In each iteration of the corner cutting algorithm we need to find the P-norm of the newly appeared vertices of the polygon. This means that we solve Problem PE for those vertices. The way of arriving at the solution actually defines the efficiency of the whole algorithm. We present two different methods and compare them.

9.3 Solving Problem PE via conic programming

The norm \(\left\Vert {\varvec{w}}\right\Vert _P\) is equal to the minimal \(r\in {{\mathbb {R}}}\) such that \({\varvec{w}}\in r P\), i.e. the minimal possible sum of non-negative numbers \(r_1, \ldots , r_j\in {{\mathbb {R}}}\) such that \({\varvec{w}}= \sum _{j=1}^N r_j E_j\). Thus, we obtain

$$\begin{aligned} \left\{ \begin{aligned}&r = \min \textstyle \sum _{j=1}^N r_j \quad \text {subject to}\\&\tau _j \in [0, 2\pi ), \quad j = 1,\ldots , N, \\&r_j \ge 0, \quad j=1, \ldots , N.\\&\textstyle \sum _{j=1}^N r_j{\varvec{a}}_j\cos \tau _j + r_j{\varvec{b}}_j\sin \tau _j = {\varvec{w}},\\ \end{aligned} \right. \end{aligned}$$
(12)

Changing variables \(c_j = r_j\cos \tau _j\), \(s_j = r_j\sin \tau _j \) we obtain the conic programming problem

$$\begin{aligned} \left\{ \begin{aligned} \text {minimize }&\textstyle \sum _{j=1}^N r_j \quad \text {subject to}\\&\textstyle \sum _{j=1}^N c_j{\varvec{a}}_j + s_j{\varvec{b}}_j = {\varvec{w}},\\&\textstyle (c_j^2 + s_j^2)^{1/2} \ \le \ r_j, \quad j=1, \ldots , N.\\ \end{aligned} \right. \end{aligned}$$
(13)

with 3N variables \(r_j, c_j, s_j\in {{\mathbb {R}}}\) and \(N(d+2)\) constraints.
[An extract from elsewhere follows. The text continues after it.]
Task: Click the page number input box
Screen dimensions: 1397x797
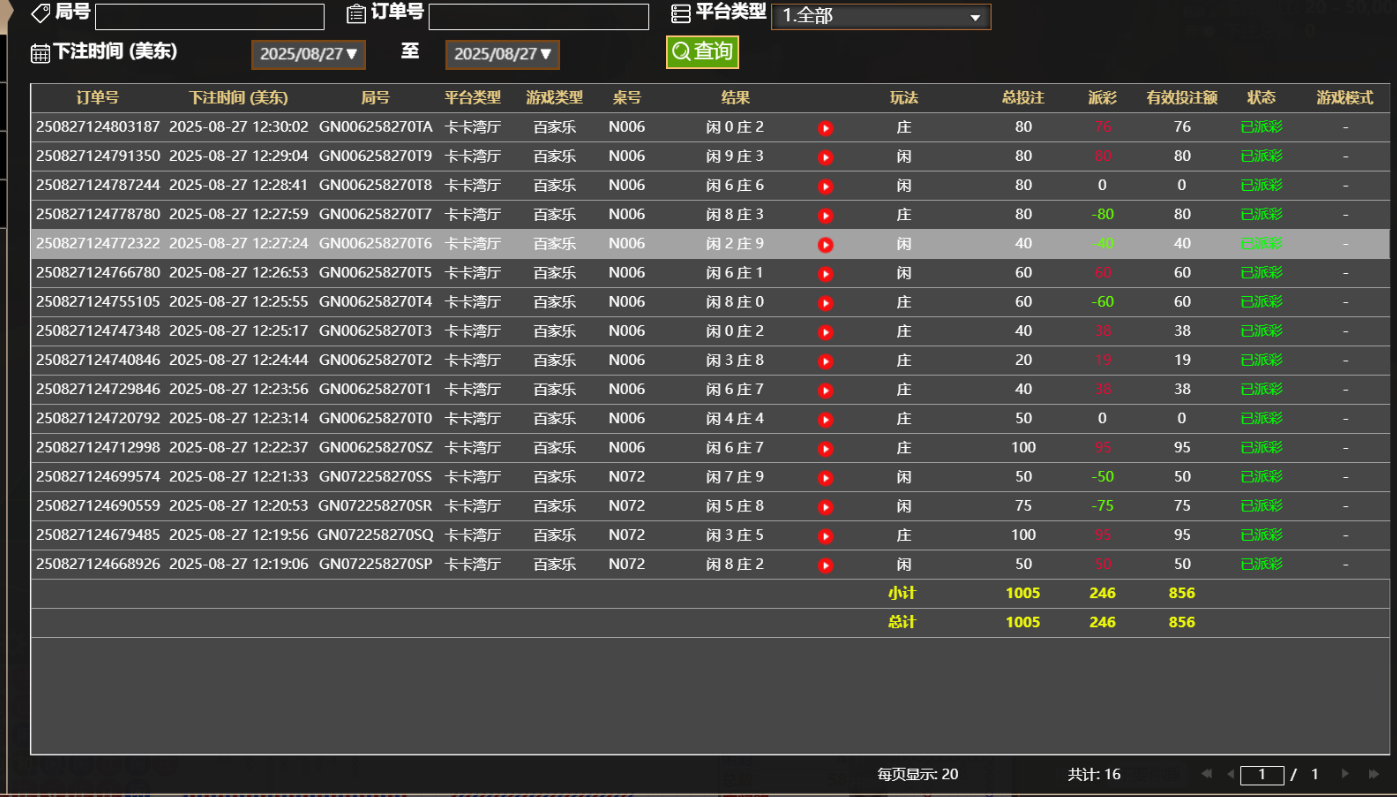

Among these constrains, there are \(N(d+1)\) linear and only N quadratic ones, but the latter actually define the complexity of this problem. The problem is solved by conic programming. This can be done efficiently for dimensions \(d\le 20\) and number of ellipsoids \(N \le 1000\).
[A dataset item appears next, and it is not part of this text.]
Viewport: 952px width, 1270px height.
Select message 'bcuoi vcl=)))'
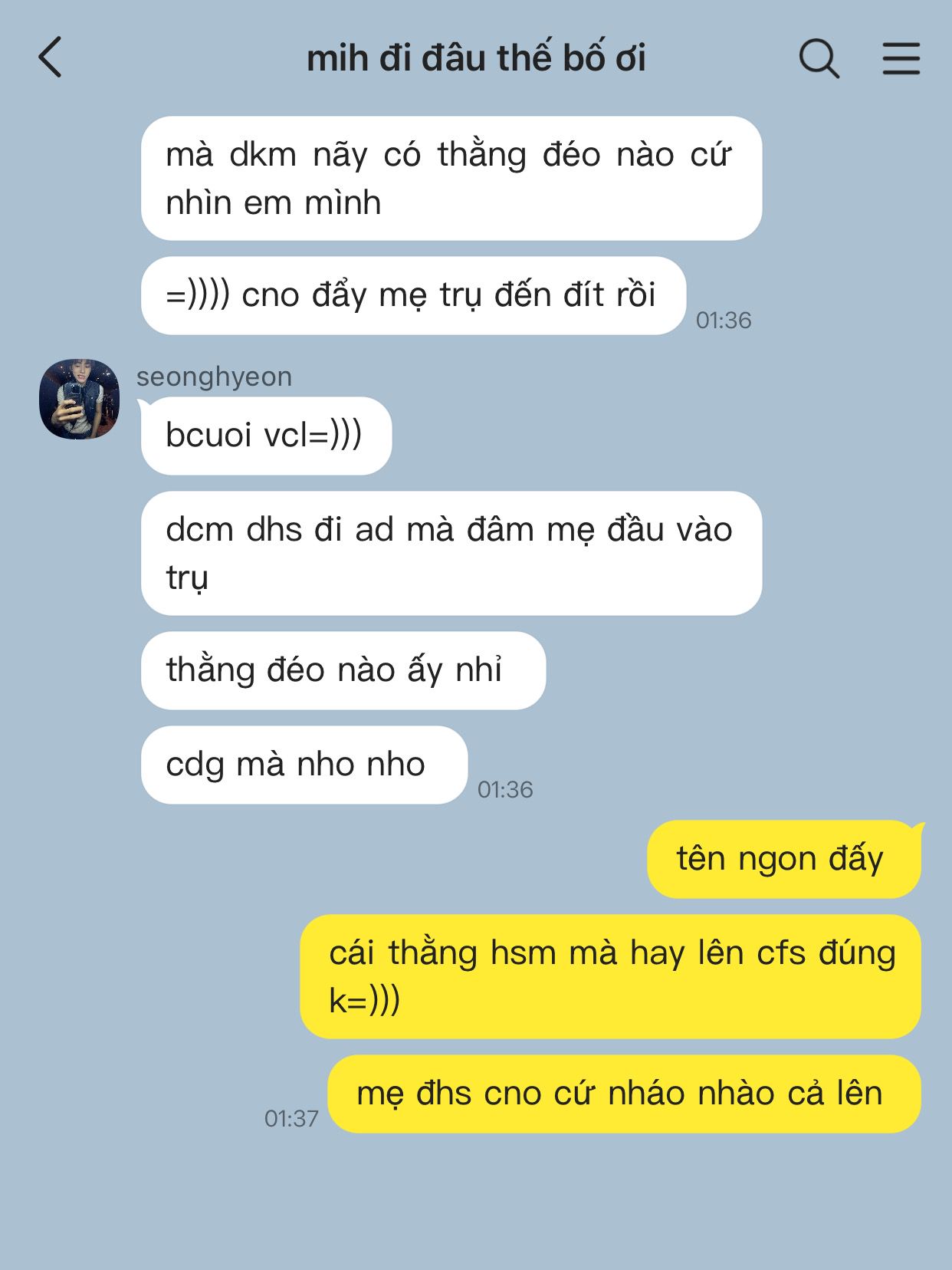point(266,436)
The value r of the problem (12) is equal to the norm \(\left\Vert {\varvec{w}}\right\Vert _P\). In particular, \({\varvec{w}}\in P\) if and only if \(r\le 1\).
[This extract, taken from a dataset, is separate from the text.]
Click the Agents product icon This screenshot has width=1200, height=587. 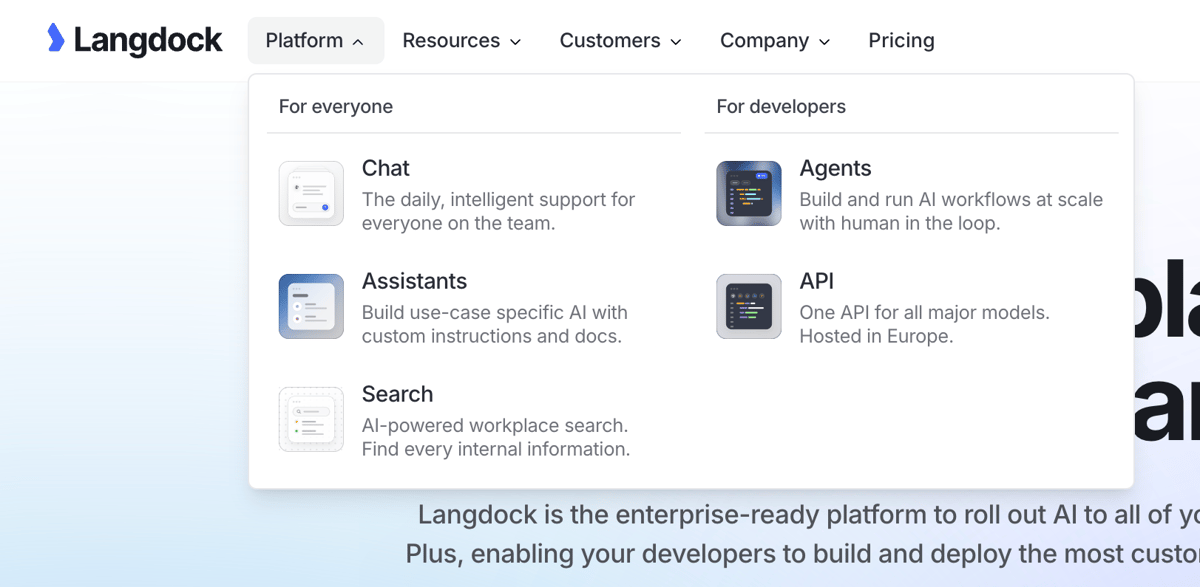pyautogui.click(x=749, y=193)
In the next section we introduce the second approach, when the conic programming (13) problem is approximated with a linear programming one with precision that increases exponentially with the number of extra variables.

10 The projection method

The corner cutting method makes use of a polygonal approximation of the ellipse \(E_0\). Can we go further and approximate all the N ellipses \(E_1, \ldots , E_N\) and thus approximate Problem PE with a linear programming (LP) problem? In principle, this is possible, but very inefficient. Cutting corners of N polygons is expensive and slow. If we do not involve cutting but just approximate each ellipse by a polygon, the situation will be still worse due to a large total number of vertices of all polygons. Nevertheless, each approximating polygon can be built much cheaper if we present it as a projection of a higher dimensional polyhedron. This technique was suggested by Ben-Tal and Nemirovski [2] for approximating quadratic problems by LP problems. See also [8] for generalizations to other classes of functions. We briefly describe this method (with slight modifications) and then apply it to Problem PE. Note that, in contrast to the conic programming, here we obtain only an approximate solution of Problem PE. However, this is not a restriction since the corner cutting algorithm also gives only an approximate solution for Problem EE. If \(q_1\) and \(q_2\) are approximation factors of those two problems, then the resulting approximation factor is \(q_1q_2\). If \(q_i = 1-\varepsilon _i\) with a small \(\varepsilon _i\), \(i=1,2\), then \(q_1q_2 > 1-\varepsilon _1-\varepsilon _2\).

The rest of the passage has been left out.